SD19 Handwritten Character Recognition System
A sophisticated deep learning system for recognizing handwritten characters using state-of-the-art Convolutional Neural Networks (CNNs). This project demonstrates the power of modern machine learning techniques applied to the classic problem of handwritten character recognition.

Team
- E/20/284, Sandalu Umayanga, e20284@eng.pdn.ac.lk
- E/20/286, Milinda Perera, e20286@eng.pdn.ac.lk
- E/19/490, Sampath K.G.H., e19490@eng.pdn.ac.lk
- E/20/078, Nadeeka Dissanayake, e20078@eng.pdn.ac.lk
Table of Contents
- Introduction
- System Architecture
- Dataset
- Model Implementation
- Results and Performance
- GUI Application
- Installation and Usage
- Technical Specifications
- Future Work
- Links
Introduction
Handwritten character recognition is a fundamental problem in computer vision and machine learning with numerous practical applications including:
- Document Digitization: Converting handwritten documents to digital text
- Postal Automation: Automated sorting of mail based on handwritten addresses
- Educational Technology: Automated grading systems for handwritten assignments
- Mobile Applications: Text input through handwriting on touchscreen devices
This project implements a comprehensive solution using the NIST Special Database 19 (SD19), which contains isolated handwritten characters from forms. Our system achieves high accuracy through:
Key Features
- Dual Framework Implementation: Both PyTorch and TensorFlow/Keras models
- Real-time Recognition: Interactive GUI for immediate character prediction
- Robust Preprocessing: Advanced image processing pipeline
- High Accuracy: Competitive performance on standard benchmarks
- Modular Design: Well-structured, maintainable codebase
Problem Statement
The challenge of recognizing handwritten characters involves several complexities:
- Variability in Writing Styles: Different people write the same character differently
- Image Quality: Variations in contrast, lighting, and noise
- Character Similarity: Some characters look very similar (e.g., ‘O’ vs ‘0’)

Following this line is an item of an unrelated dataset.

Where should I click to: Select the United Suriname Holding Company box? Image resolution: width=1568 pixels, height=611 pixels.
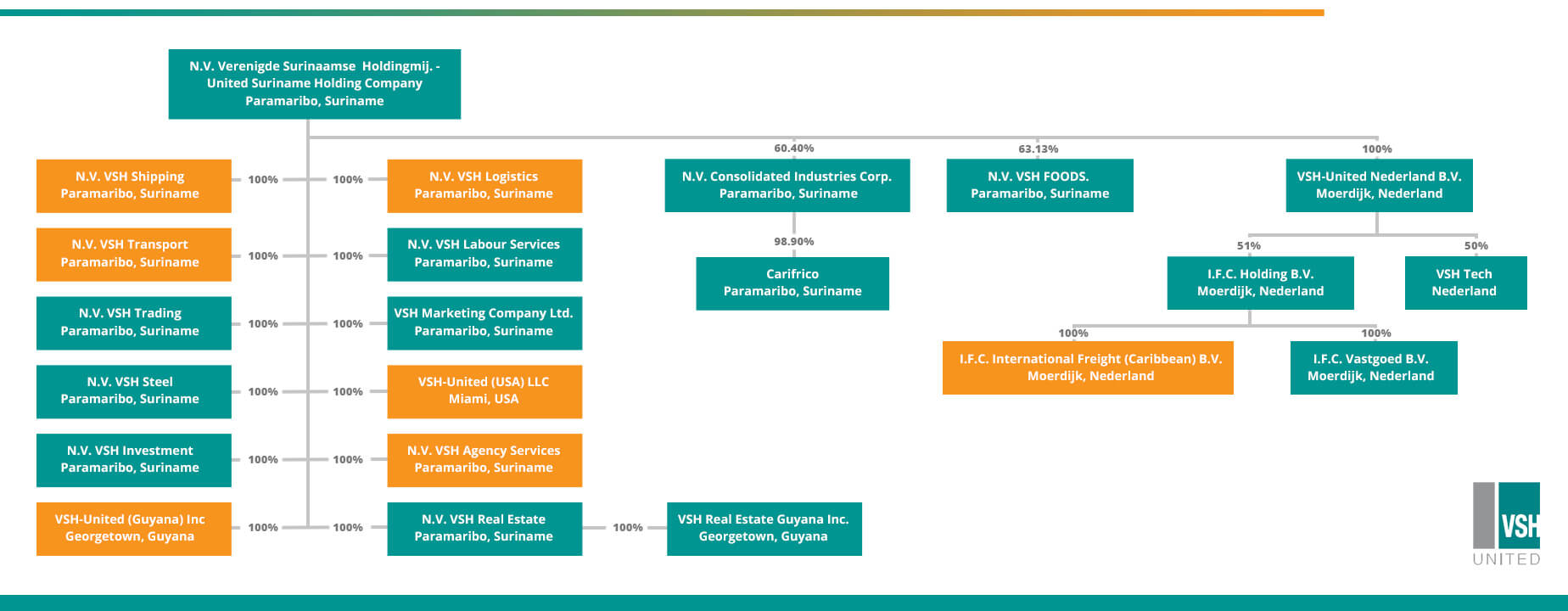pyautogui.click(x=314, y=83)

- Scale and Rotation: Characters may appear at different sizes and orientations
System Architecture
Our system follows a modular architecture with clear separation of concerns:
┌─────────────────┐ ┌──────────────────┐ ┌─────────────────┐
│ Input Layer │────│ Preprocessing │────│ CNN Model │
│ │ │ • Resize │ │ • Feature │
│ • Image File │ │ • Normalize │ │ Extraction │
│ • Canvas Draw │ │ • Augmentation │ │ • Classification│
└─────────────────┘ └──────────────────┘ └─────────────────┘
│
┌─────────────────┐ ┌──────────────────┐ │
│ Output │────│ Post-processing │─────────────┘
│ │ │ • Softmax │
│ • Predicted │ │ • Confidence │
│ Character │ │ • Class Mapping │
│ • Confidence │ │ │
└─────────────────┘ └──────────────────┘
Component Overview
- Input Module: Handles various input sources (files, canvas drawings)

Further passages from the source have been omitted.